• [Your assignment]: For the data below, please report each line where the word "Uncheck" is found.

-- Input data follows --

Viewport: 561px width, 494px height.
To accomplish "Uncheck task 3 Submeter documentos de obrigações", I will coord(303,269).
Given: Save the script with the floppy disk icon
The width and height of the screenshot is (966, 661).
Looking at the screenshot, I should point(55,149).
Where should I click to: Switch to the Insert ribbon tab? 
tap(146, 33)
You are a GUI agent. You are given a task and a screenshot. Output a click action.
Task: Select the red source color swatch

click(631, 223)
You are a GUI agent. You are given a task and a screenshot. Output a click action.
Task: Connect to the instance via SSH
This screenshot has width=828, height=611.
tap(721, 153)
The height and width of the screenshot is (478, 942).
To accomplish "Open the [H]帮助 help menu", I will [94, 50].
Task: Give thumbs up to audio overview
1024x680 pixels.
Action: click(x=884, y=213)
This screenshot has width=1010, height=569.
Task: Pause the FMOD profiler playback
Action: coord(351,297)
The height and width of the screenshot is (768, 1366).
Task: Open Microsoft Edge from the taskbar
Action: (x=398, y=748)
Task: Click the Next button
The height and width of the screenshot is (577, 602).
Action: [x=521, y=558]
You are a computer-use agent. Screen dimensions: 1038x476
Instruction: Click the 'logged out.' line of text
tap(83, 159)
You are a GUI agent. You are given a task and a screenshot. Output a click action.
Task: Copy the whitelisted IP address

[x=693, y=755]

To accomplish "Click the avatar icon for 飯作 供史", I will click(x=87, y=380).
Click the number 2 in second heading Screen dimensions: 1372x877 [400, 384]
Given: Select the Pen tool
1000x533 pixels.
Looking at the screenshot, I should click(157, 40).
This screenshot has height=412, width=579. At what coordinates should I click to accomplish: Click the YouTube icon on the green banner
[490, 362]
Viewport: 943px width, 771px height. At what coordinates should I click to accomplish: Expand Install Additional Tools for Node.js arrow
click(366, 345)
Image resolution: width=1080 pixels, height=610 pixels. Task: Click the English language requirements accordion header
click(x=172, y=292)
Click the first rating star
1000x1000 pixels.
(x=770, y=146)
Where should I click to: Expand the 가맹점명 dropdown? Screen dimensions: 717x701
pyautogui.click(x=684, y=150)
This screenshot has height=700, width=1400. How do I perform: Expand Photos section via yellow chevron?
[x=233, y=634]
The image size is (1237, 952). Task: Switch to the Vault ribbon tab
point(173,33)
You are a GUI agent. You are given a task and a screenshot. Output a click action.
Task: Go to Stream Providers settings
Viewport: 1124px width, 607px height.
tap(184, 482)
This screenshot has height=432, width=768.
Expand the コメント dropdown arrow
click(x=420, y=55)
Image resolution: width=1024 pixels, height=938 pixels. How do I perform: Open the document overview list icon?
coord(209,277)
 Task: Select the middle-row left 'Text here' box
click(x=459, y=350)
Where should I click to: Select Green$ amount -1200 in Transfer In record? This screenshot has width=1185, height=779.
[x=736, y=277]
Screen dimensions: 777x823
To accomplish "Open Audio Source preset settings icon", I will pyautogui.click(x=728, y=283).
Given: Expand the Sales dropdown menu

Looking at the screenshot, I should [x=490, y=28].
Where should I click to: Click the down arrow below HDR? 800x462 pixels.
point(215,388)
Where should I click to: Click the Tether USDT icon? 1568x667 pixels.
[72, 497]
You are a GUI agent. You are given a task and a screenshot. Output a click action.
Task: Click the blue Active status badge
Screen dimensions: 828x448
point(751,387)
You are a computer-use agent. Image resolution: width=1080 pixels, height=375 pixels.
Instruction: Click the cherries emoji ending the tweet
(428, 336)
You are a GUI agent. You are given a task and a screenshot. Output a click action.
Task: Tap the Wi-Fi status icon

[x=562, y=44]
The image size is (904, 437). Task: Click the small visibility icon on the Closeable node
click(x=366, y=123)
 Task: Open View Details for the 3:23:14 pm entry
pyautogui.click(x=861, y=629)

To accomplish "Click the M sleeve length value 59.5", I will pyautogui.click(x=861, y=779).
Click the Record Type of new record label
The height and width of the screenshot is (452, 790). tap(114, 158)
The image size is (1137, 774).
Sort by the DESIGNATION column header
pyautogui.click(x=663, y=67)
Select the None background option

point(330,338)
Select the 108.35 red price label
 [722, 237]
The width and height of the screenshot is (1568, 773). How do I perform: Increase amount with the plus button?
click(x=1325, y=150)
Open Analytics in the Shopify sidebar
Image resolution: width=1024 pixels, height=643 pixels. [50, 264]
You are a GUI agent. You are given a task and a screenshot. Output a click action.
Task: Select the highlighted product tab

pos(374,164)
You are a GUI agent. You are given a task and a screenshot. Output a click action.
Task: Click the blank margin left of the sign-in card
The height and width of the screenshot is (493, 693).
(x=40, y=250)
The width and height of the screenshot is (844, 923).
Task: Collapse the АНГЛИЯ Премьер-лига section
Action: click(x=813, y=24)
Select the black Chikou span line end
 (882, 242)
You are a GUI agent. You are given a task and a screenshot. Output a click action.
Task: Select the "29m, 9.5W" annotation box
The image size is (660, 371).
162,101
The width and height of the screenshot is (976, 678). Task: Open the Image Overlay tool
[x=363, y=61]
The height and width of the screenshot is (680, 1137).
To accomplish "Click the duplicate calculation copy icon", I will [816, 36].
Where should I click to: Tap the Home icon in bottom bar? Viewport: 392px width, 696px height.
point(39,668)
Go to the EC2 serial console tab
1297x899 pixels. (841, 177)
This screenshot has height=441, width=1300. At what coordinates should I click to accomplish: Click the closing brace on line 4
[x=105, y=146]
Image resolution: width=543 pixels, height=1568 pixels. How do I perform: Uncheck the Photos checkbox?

-- Input data concluded --

• [The completed task]:
To accomplish "Uncheck task 3 Submeter documentos de obrigações", I will coord(303,269).
Image resolution: width=543 pixels, height=1568 pixels. How do I perform: Uncheck the Photos checkbox?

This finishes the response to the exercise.